Bea Cukai Makassar Membuka Kelas Asistensi untuk UMKM Berorientasi Ekspor
Memperkuat Keterampilan dan Pengetahuan Pelaku UMKM
Kantor Bea Cukai Makassar sebagai bagian Kelompok Kerja (Pokja) Usaha Mikro Kecil Menengah (UMKM) Perwakilan Kementerian Keuangan (Kemenkeu) Satu, Provinsi Sulawesi Selatan, membuka kelas asistensi program kolaboratif dalam meningkatkan keterampilan dan pengetahuan bagi pelaku UMKM yang berorientasi ekspor.

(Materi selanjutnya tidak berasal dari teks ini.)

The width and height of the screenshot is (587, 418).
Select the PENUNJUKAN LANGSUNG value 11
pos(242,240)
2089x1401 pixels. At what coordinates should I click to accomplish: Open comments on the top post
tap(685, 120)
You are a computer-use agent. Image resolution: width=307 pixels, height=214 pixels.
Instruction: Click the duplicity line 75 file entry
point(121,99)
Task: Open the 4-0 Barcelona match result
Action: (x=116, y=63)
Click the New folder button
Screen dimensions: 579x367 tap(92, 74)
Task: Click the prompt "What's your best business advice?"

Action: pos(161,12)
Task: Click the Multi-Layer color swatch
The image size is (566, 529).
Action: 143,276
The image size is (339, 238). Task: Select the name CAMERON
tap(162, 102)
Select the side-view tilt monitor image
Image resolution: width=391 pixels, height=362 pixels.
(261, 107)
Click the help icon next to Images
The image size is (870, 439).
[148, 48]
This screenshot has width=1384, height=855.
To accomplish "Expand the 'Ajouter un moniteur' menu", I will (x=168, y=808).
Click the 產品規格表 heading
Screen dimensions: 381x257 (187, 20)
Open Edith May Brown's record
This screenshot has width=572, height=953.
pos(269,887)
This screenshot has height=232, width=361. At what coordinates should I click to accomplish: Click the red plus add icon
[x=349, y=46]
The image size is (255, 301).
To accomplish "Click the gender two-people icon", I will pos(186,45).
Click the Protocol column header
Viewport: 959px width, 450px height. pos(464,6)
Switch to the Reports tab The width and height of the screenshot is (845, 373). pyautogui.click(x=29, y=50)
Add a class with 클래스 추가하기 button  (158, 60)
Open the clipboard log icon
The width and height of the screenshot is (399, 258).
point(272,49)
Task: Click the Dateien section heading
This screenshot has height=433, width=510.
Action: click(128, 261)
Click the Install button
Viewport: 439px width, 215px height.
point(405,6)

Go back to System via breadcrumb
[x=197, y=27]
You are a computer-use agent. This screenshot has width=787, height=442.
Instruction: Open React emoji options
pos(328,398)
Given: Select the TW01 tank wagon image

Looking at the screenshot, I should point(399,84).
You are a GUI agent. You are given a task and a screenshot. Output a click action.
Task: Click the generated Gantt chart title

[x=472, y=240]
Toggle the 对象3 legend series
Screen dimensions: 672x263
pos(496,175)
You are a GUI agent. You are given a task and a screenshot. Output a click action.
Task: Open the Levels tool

Kelas Asistensi sebagai Komitmen Bea Cukai Makassar
“Kelas asistensi ini merupakan bentuk komitmen kami dalam menjalankan fungsinya sebagai ‘Industrial Assistance’ untuk turut serta mendukung dan memberikan asistensi pengembangan industri dalam negeri dari sektor Kepabeanan,” kata Kepala Kantor Bea Cukai Makassar, Ade Irawan, di Balai Diklat Keuangan Makassar, Kamis.
Kolaborasi dengan Bank Negara Indonesia (BNI)
Program UMKM Perwakilan Kemenkeu Satu, Sulsel tersebut juga melibatkan Bank Negara Indonesia (BNI) Wilayah 07 Unit Xpora Makassar. Kelas asistensi bersama Kemenkeu Satu ini bagi UMKM yang berorientasi ekspor diinisiasi Bea Cukai Makassar dan merupakan kegiatan berkelanjutan dari program sinergi data, sinergi asistensi dorong peningkatan UMKM Go Export.
Persiapan UMKM Memasuki Pasar Global
Program kolaborasi ini, kata Ade, bertujuan untuk mempersiapkan UMKM memasuki pasar global yang dikemas dalam bimbingan teknis kelas asistensi bersama Kemenkeu Satu untuk UMKM agar bisa menembus pasar luar negeri.
Peran Ekspor dalam Pemulihan Ekonomi Nasional
“Sebagaimana kita ketahui bersama, saat ini kegiatan ekspor masih menjadi salah satu sumber devisa. Dan proses bisnis UMKM merupakan salah satu pendorong Pemulihan Ekonomi Nasional (PEN) yang efektif,” paparnya.